Scarperia e San Piero

Un libro su Tagliaferro. Storia di un paese speciale….

Un libro su Tagliaferro. Storia di un paese speciale....

Resoconto della presentazione. Com’è una tradizione quando cioè viene presentato un libro, viene scelto il locale più adatto allo scopo; una sala, un salone, un cinema, un teatro, una biblioteca, una libreria ed altro, ma questa volta però, entrando nella villa-fattoria di Tagliaferro di proprietà dei gentili signori Billi, non credevamo ai nostri occhi nel constatare che il libro storico di Massimo Certini su Tagliaferro, veniva presentato nello stanzone superiore della fattoria, odorante ancora di granturco, di pannocchie, di vinacce,  di grasce, che nel tempo sono state depositate e custodite, dove avevano preso posto tantissime persone, talmente tante per quel luogo da avere un qualche timore osservando il pavimento, mentre altrettante purtroppo sono rimaste fuori.

Prima della cerimonia d’inaugurazione, osservavamo con particolare attenzione quella gente seduta a stretto contatto; a parte qualche bambino o qualche giovane, la maggioranza era di una certa età, con qualche rughe sulle guance e sulla fronte, uomini e donne aduse alla fatica, ai sacrifici, al duro lavoro, alla miseria, tanta, ma ancora nella mente e nel cuore quella che era la vita sociale, civile, cristiana, di una piccola borgata come Tagliaferro, dove tutti si conoscevano, si stimavano, si volevano tanto bene; gran bella gente e sempre sorridente!

Ed eccoci alla cronaca della giornata (la recensione sul libro di Massimo la riserviamo in altro foglio, ma cartaceo), che ha visto la presenza del primo cittadino di San Piero a Sieve Marco Semplici, della responsabile della Biblioteca Comunale di San Piero a Sieve Monica Orlandi (fra il pubblico c’erano alcuni assessori, consiglieri e dirigenti comunali e diversi dirigenti di variegate associazioni) e Fabrizio Boni, che ha avuto il non facile compito – perfettamente svolto – di relatore ufficiale.

L’autore, dopo aver ringraziato tutti i presenti e in modo particolare i Sigg.ri Carlo e Gabriella Billi, per la gradita e gentile ospitalità, ha spiegato con dovizia di particolari quella che è stata l’idea di scrivere un libro su Tagliaferro (non è il primo che ha scritto Certini e se non andiamo errati è il quinto), quindi con semplicità e tatto popolare e popolano, come doveva essere, ha illustrato il secolare percorso storico con tutte le sua sfaccettature di questo piccolo sobborgo.

Quindi il saluto del sindaco Semplici, orgoglioso, lui di altre terre, nominato sindaco di San Piero di cui Tagliaferro ne è una frazione, quindi Monica Orlandi che ha ricordato anche altre iniziative culturali, l’intervento dell’assessore alla cultura di Scarperia Elena Marchesini e come sopra scritto l’intervento finale di Fabrizio Boni, come sempre breve e coinciso, ma con  alti significati culturali per questa piccola-grande opere dell’amico Massimo, il quale se non andiamo errati è nativo e residente a Tagliaferro per tanti anni, prima di seguire la famiglia in quel di Rufina.
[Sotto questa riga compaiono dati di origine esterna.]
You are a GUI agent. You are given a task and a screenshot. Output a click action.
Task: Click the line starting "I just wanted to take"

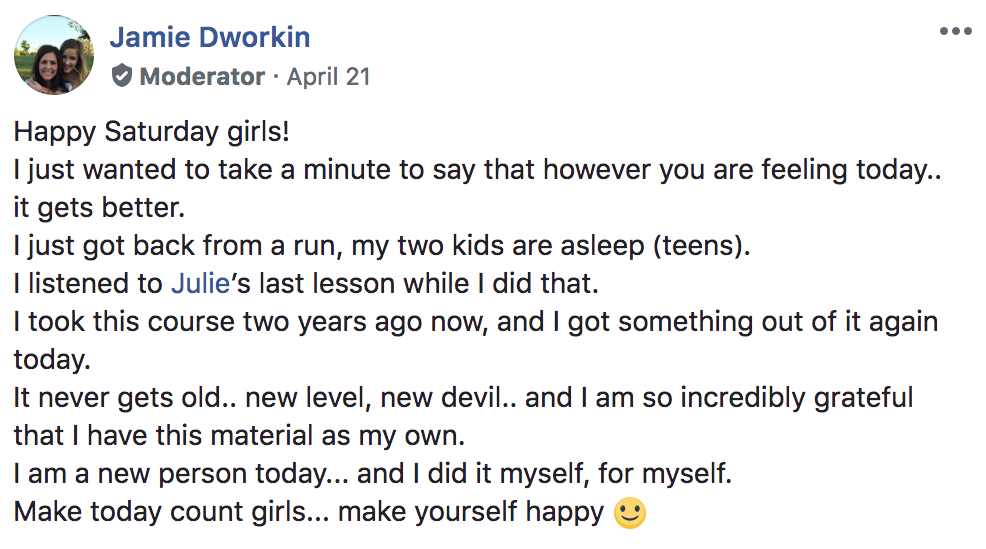(x=478, y=170)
Un copioso rinfresco dietro la Fattoria, fra annessi e connessi, con i Sigg.ri Billi a far gli onori di casa, e Massimo a firmare a destra e manca il suo libro ai tanti presenti, si è concluso un bel pomeriggio a Tagliaferro; davvero una bella pagina di profonda amicizia di cui –  e ne siamo prima felici poi orgogliosi – averne fatto parte. 

Foto 1 (in alto): Prima della presentazione del libro nella Villa-Fattoria di Tagliaferro di proprietà del Signor Carlo Billi. Da sinistra l’autore Massimo Certini, il relatore ufficiale Fabrizio Boni, il sindaco di San Piero a Sieve Marco Semplici.  

Foto 2 (qui sopra): Un momento della presentazione del libro storico su Tagliaferro di Massimo Certini; da sinistra, i coniugi Gabriella  e  Carlo Billi, proprietari della Villa-Fattoria di Tagliaferro e l’autore Massimo Certini.Sul tavolo alcuni libri scritti da Certini nel corso degli anni.